๐Ÿ“ˆ Onchain risk free rates:

  • Short term treasuries (1m): 3.7%
  • Aave / DeFi: 2.9%

When DeFi Rates Fall Below the Risk-Free Rate, Pay Attention

When borrow rates compress this hard, it means demand for leverage has evaporated from the system. People aren't borrowing to go long. They're pulling back.

For those with a longer memory, the last time we saw this kind of DeFi rate compression was around the FTX collapse. That's not to say the circumstances are identical (they're not) but the signal is the same: risk appetite has left the building. For builders and long-term allocators, moments like these are when the real foundation gets laid.

Impressions from meeting with the SEC's Crypto Task Force

Johnny spent the week in DC meeting with the SEC's Crypto Task Force and other divisions within the Commission. He and the Digital Securities Initiative met to discuss how tokenized securities could trade in DeFi and be used as collateral in decentralized lending.

You've heard him talk about this before: there are two financial systems emerging in parallel. The intermediated system (brokers, exchanges, FDIC, SIPC) is mature and serves important functions. But the disintermediated system, DeFi, offers something potentially more economically interesting for users who want to self-custody their assets.

He walked them through Aave as a case study. At the time of our meetings, the borrow rate was still roughly 100 basis points over the risk-free rate, which raised eyebrows in the room. The case for allowing tokenized securities into DeFi in careful, measured ways isn't about replacing TradFi. It's about letting the market experiment with products that could be better for everyday users.

He recounts that the staff he met with were curious, highly intelligent, and working around the clock to get ambitious things done. They want crypto to have clear rules that can actually be followed. Never thought he'd be giving a five-star review to the government agency we've all been terrified of for a decade, but here we are.

If he does his job well, all of these DeFi platforms will eventually have the ability to incorporate tokenized equities and securities under the hood. Hopefully we win.

White House Clarity Meeting: Cordial Handshakes, Zero Resolution

The White House convened a meeting between banking committee members, crypto companies including Galaxy and Coinbase, and banking lobbyists to try and break the stalemate on the Clarity Act, specifically around the stablecoin yield question that's been holding up progress.

The result? Still deadlocked. Every attendee publicly described the meeting as "cordial and friendly," which in DC speak usually means nothing got resolved.
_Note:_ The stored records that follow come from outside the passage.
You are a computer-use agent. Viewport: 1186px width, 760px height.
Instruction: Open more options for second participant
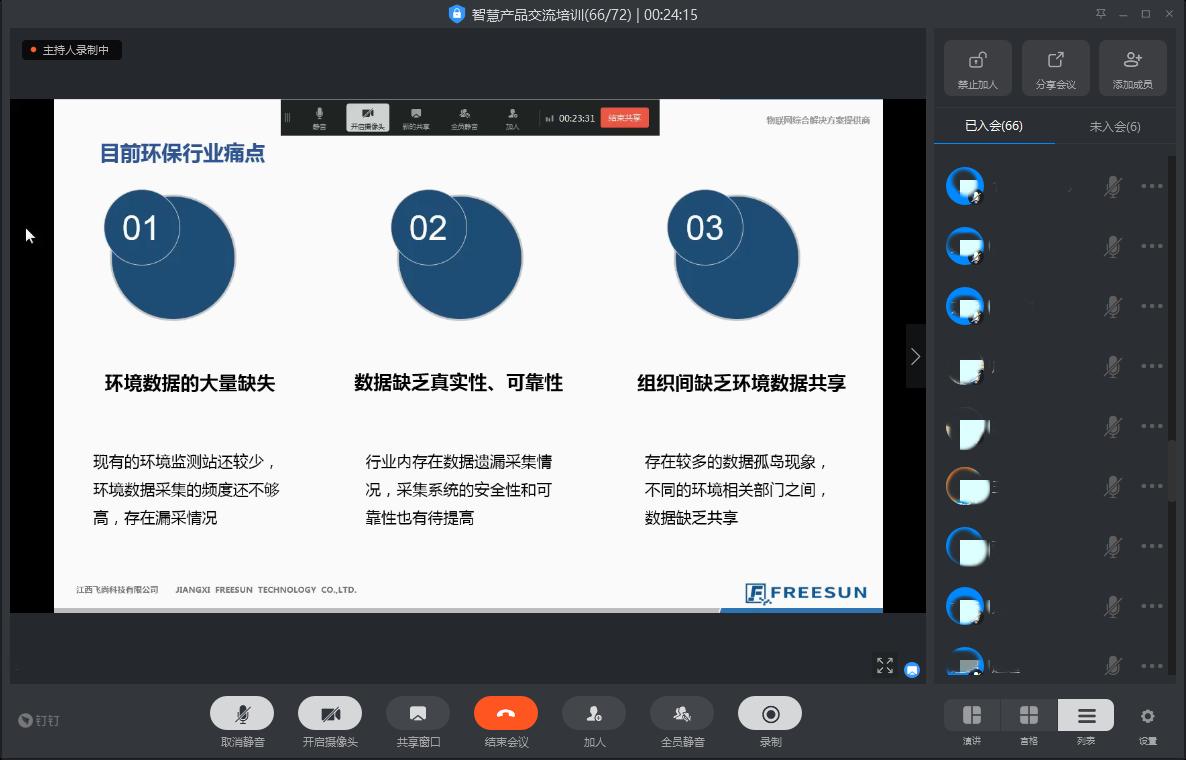coord(1152,246)
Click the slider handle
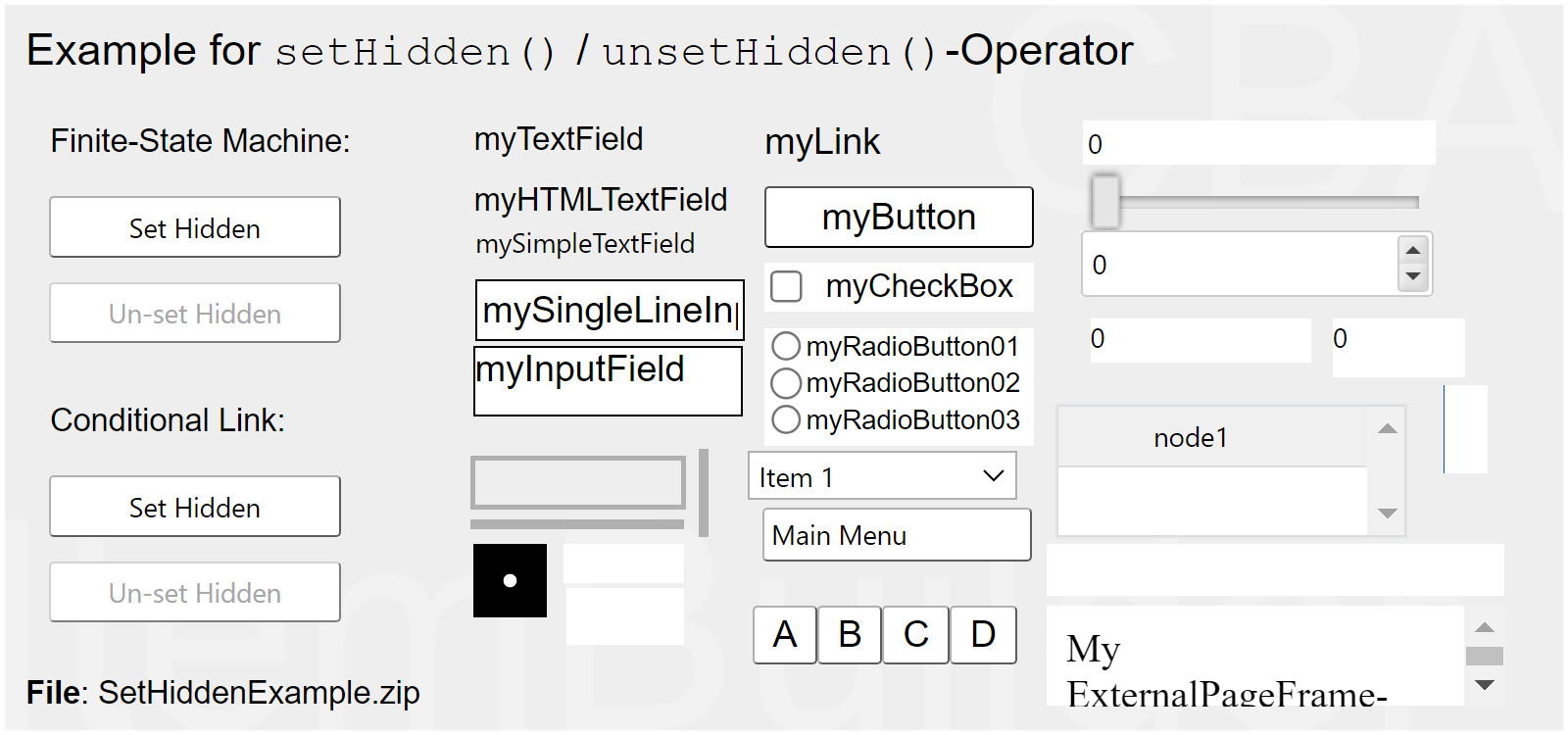Image resolution: width=1568 pixels, height=735 pixels. click(x=1105, y=201)
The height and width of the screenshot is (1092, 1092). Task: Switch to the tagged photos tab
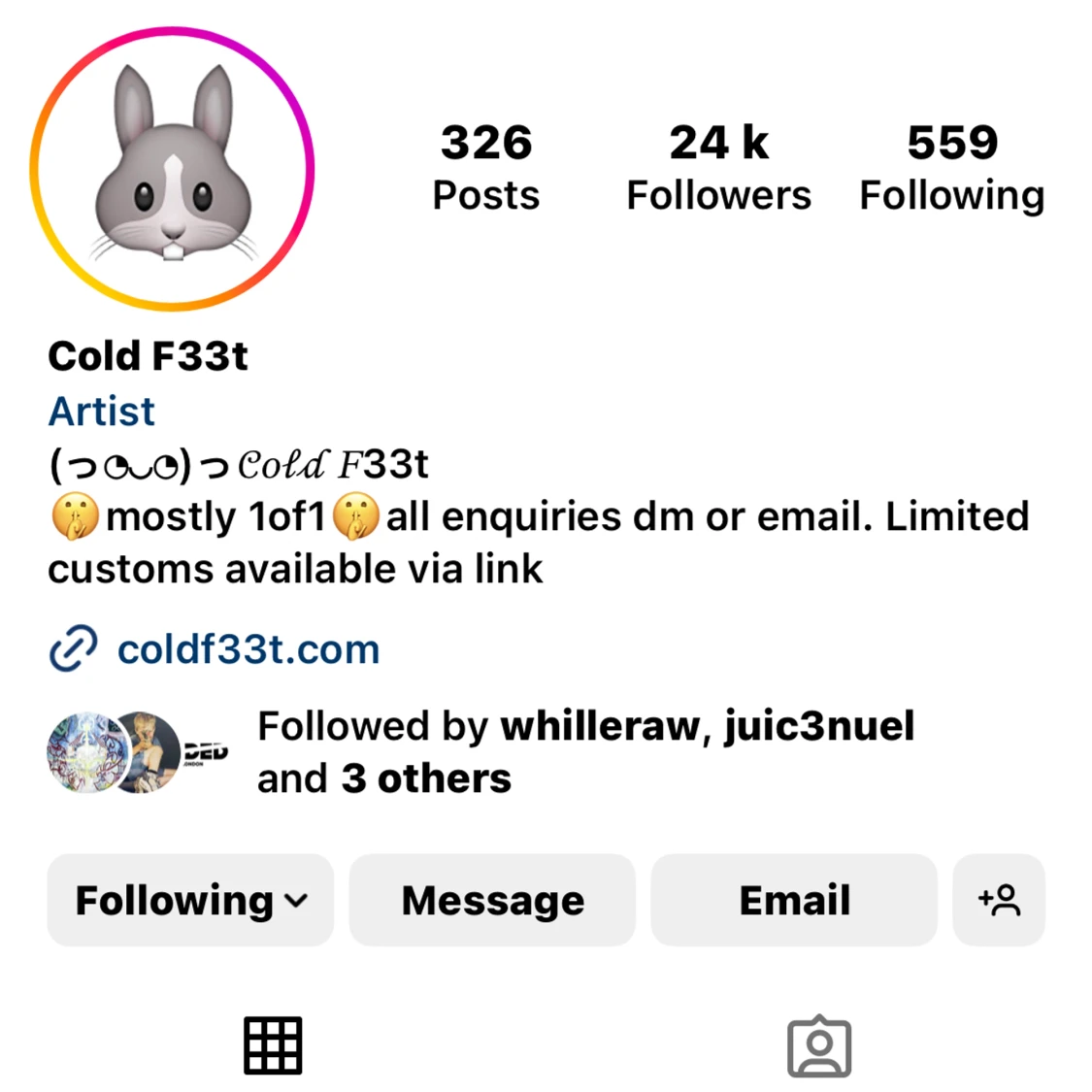819,1046
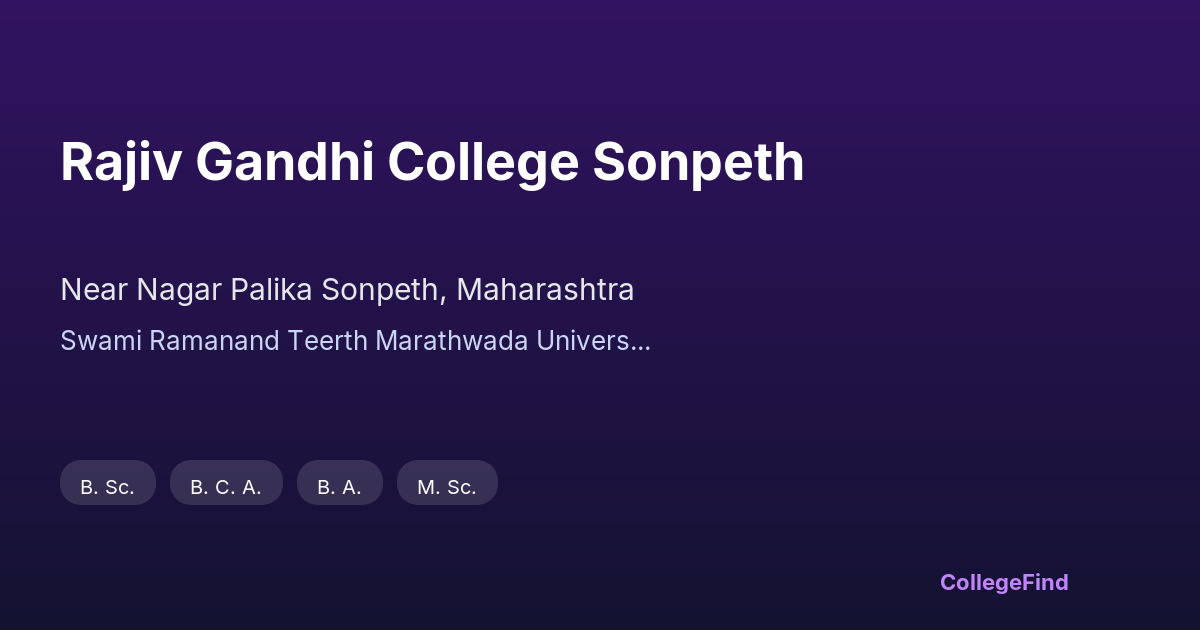Click the Swami Ramanand Teerth university line
Image resolution: width=1200 pixels, height=630 pixels.
pos(355,340)
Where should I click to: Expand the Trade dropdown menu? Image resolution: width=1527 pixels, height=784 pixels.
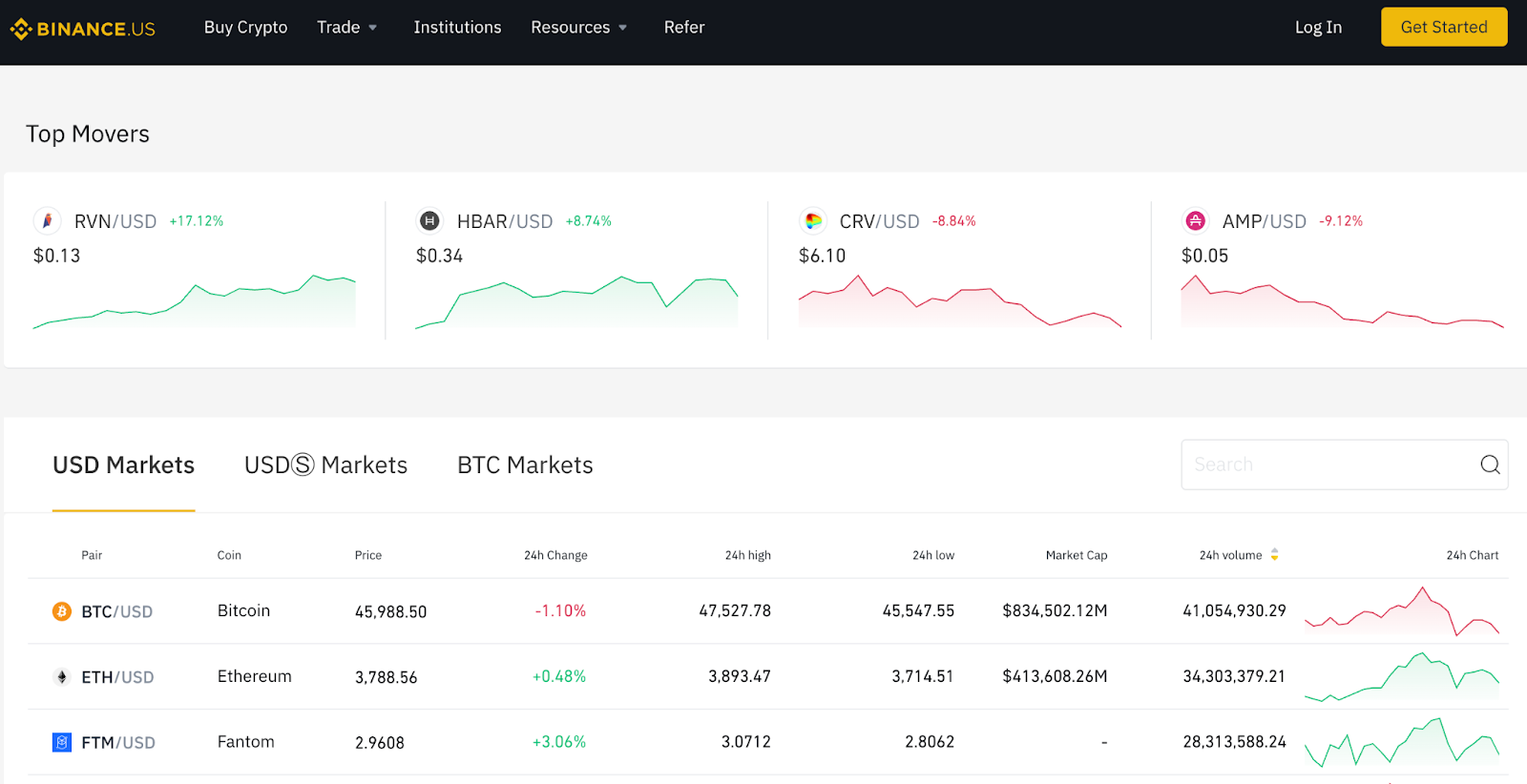[346, 28]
The good news is that the White House is actively pushing to get this done. The bad news is that we still don't know what Clarity will look like, particularly around how truly decentralized protocols (DEXs, lending platforms, smart contract code) will be treated.

This matters enormously. The scope of what the SEC can greenlight around tokenized securities in DeFi depends in part on what Congress decides the rules are. We're watching this one closely.

Fidelity Launches a Stablecoin, But Let's Talk About That Ticker

Fidelity has entered the stablecoin arena with FIDD, launching on Ethereum. Details are thin so far: no announced distribution partners, no platform integrations, just the coin itself with standard blacklisting functionality similar to Tether and USDC.

The strategic logic is clear. Fidelity manages trillions in retirement assets and has a massive customer base with cash sitting at rest. A stablecoin becomes another revenue line, especially if it finds its way into DeFi where yield opportunities can make idle cash productive. It's the same playbook we've seen from every major financial institution: distribution is the moat, and Fidelity has distribution in spades.

The real question: who's left? Coinbase hasn't launched their own. Apollo hasn't. The neobanks are piling in (Klarna, Revolut through partners). Phantom and Metamask have their versions. At this point, if you're a financial institution of any scale and you haven't at least explored launching a stablecoin, you're behind.

As for the ticker: look, FUSD was right there. Just saying.

Ondo Ships Perpetual Futures: The Perpification of Everything

Ondo announced a perpetual futures trading platform at their summit in New York. 24/7 trading of US stocks with up to 20x leverage, targeted at non-US traders. The platform will accept tokenized securities including OUSG and USDY as collateral, with 19 major assets at launch covering stocks, ETFs, and commodities.

This puts Ondo squarely in competition with Hyperliquid (HIP-3) and Ostium, which pioneered the RWA perpetuals space. Interesting that this was a build rather than a buy for Ondo, given their recent M&A streak, but with the market this early, owning the full stack makes sense.

The timing is... well, launching a highly speculative trading platform while everything nukes isn't ideal. But there's nowhere to hide, so might as well ship. The broader perpification trend is worth watching: perps may be the best retail trading product ever invented, offering the directional exposure of options with dramatically simpler UX. If you understand leverage multiples, you understand perps. No Greeks, no expiry, no exercise decisions.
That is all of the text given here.